▶ [Material for this task]:

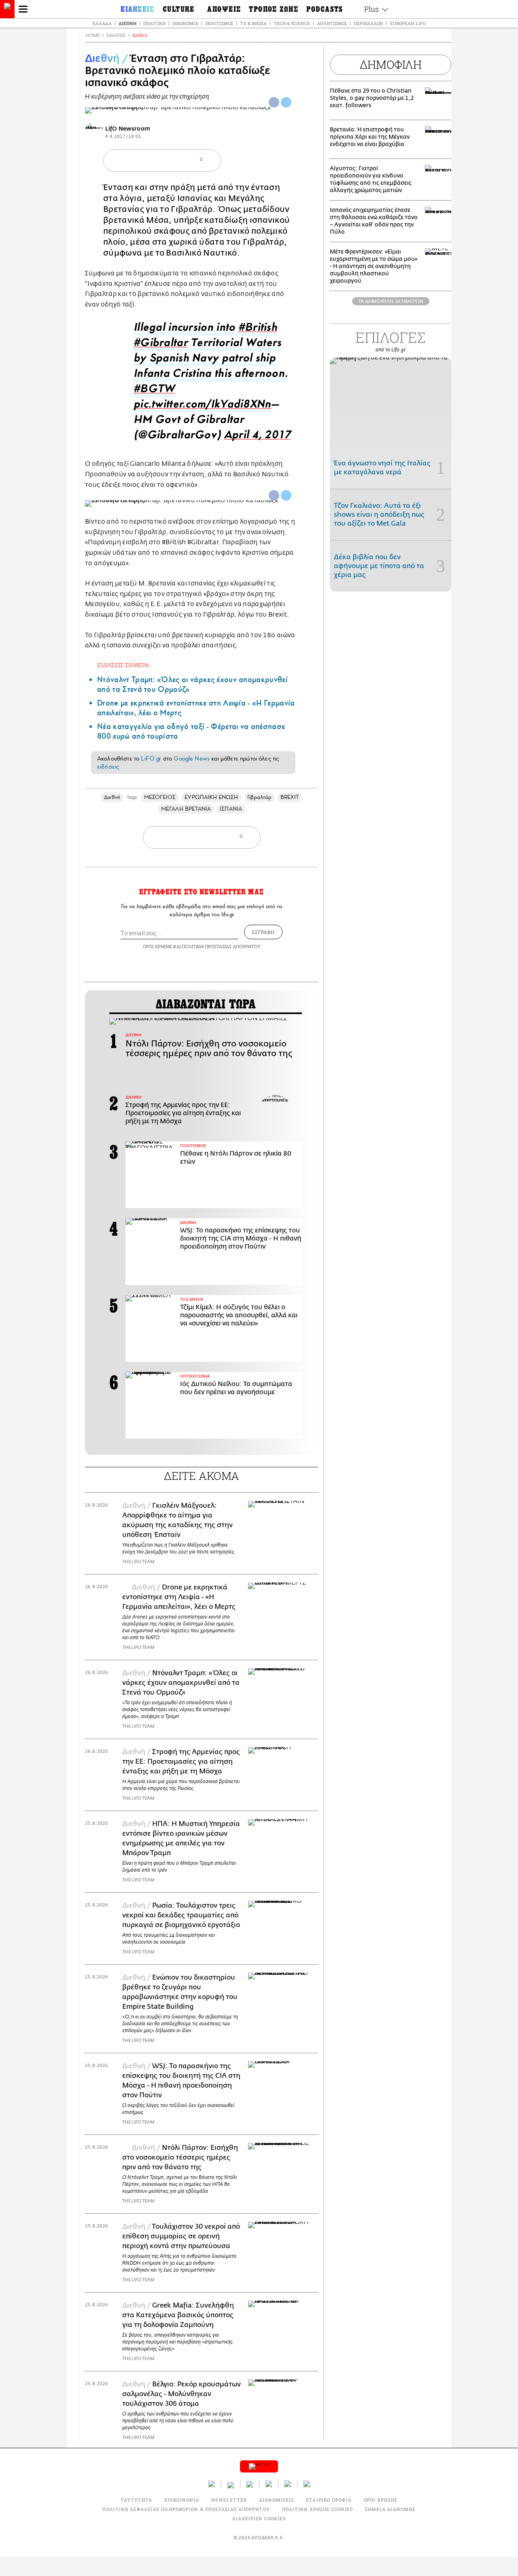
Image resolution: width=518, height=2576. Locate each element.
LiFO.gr (151, 758)
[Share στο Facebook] (274, 495)
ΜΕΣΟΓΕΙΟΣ (160, 797)
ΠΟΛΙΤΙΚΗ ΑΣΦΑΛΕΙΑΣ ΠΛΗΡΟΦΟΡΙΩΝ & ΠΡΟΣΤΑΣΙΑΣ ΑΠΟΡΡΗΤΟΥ (186, 2509)
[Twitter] (286, 102)
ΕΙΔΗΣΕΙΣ (115, 35)
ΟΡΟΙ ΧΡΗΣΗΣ (157, 946)
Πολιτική (154, 23)
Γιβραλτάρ (259, 797)
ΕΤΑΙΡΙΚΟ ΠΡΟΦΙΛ (329, 2500)
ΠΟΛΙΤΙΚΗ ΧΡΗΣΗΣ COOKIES (317, 2509)
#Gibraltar (161, 345)
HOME (93, 35)
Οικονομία (185, 23)
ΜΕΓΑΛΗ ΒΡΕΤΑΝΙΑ (186, 808)
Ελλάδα (102, 23)
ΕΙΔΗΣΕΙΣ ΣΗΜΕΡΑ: (124, 665)
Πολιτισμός (219, 23)
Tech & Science (292, 23)
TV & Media (253, 23)
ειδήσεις (108, 766)
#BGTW (154, 391)
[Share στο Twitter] (286, 495)
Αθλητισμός (332, 23)
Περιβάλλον (368, 23)
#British (257, 329)
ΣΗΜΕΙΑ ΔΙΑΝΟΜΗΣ (390, 2509)
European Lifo (408, 23)
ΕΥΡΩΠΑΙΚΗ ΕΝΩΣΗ (211, 797)
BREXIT (289, 797)
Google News (192, 758)
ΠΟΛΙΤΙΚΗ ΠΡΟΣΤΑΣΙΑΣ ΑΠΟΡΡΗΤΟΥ (221, 946)
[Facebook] (274, 102)
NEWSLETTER (229, 2500)
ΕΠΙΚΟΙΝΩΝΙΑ (181, 2500)
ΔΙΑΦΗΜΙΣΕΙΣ (276, 2500)
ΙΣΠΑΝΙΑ (231, 808)
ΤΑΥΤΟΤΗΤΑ (136, 2500)
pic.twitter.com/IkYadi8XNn (202, 406)
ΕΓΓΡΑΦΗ (263, 932)
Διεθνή (127, 23)
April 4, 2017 (257, 437)
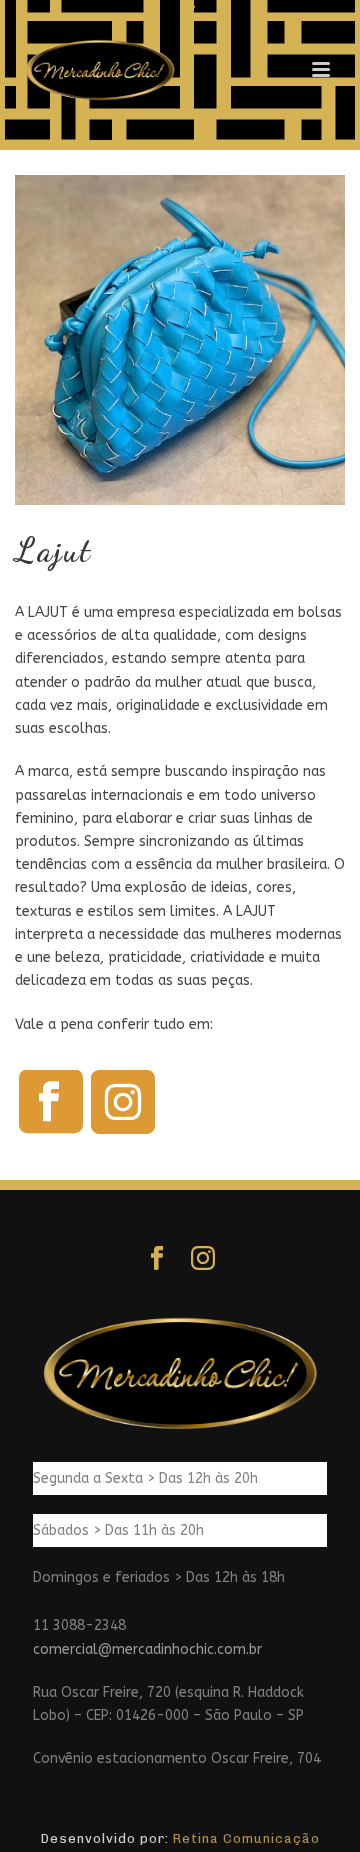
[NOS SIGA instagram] (203, 1259)
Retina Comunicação (246, 1838)
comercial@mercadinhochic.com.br (147, 1649)
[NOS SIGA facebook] (157, 1259)
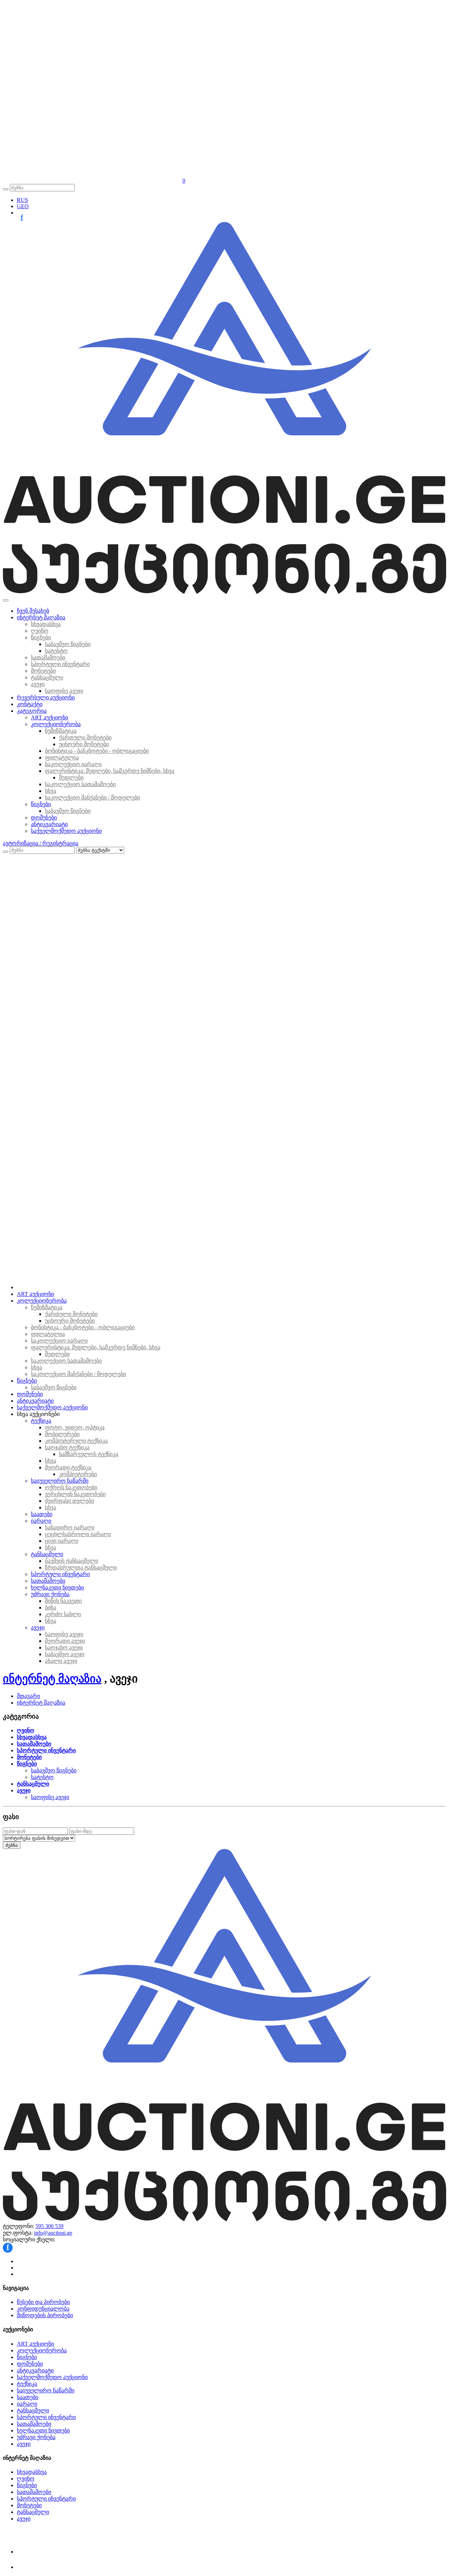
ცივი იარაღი (61, 1541)
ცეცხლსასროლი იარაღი (78, 1534)
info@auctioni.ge (53, 2233)
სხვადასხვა (46, 624)
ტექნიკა (41, 1421)
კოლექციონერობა (56, 724)
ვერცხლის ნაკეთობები (75, 1494)
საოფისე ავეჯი (64, 691)
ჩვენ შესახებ (33, 611)
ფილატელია (62, 757)
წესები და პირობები (43, 2302)
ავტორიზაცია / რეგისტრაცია (40, 843)
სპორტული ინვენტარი (60, 664)
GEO (23, 206)
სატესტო (56, 651)
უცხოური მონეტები (84, 744)
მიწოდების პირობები (45, 2315)
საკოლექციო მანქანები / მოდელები (92, 798)
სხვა (50, 791)
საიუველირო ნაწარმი (59, 1481)
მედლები (71, 777)
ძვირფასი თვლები (69, 1501)
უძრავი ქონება (50, 1594)
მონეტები (43, 671)
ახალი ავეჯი (61, 1661)
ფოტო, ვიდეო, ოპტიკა (75, 1427)
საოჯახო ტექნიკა (67, 1447)
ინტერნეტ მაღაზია (41, 617)
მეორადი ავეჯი (65, 1641)
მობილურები (62, 1434)
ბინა (50, 1607)
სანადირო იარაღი (69, 1527)
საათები (41, 1514)
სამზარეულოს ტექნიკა (88, 1454)
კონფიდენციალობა (43, 2309)
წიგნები (41, 637)
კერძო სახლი (63, 1614)
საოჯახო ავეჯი (64, 1648)
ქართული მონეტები (85, 737)
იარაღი (41, 1521)
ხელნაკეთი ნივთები (57, 1587)
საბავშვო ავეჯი (64, 1654)
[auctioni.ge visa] (28, 2552)
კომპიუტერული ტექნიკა (76, 1441)
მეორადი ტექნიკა (68, 1467)
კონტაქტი (29, 704)
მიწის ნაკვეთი (63, 1601)
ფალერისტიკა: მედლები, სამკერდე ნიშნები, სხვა (109, 771)
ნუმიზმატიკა (60, 731)
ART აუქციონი (49, 717)
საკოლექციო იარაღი (73, 764)
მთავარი (28, 1696)
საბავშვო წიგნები (68, 644)
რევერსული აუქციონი (46, 697)
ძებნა (12, 1845)
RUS (22, 200)
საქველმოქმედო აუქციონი (66, 831)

▶ [Task item]: Tally the lines of the data that contain the string "პირობები" and report the total alone.

▶ [Reply]: 2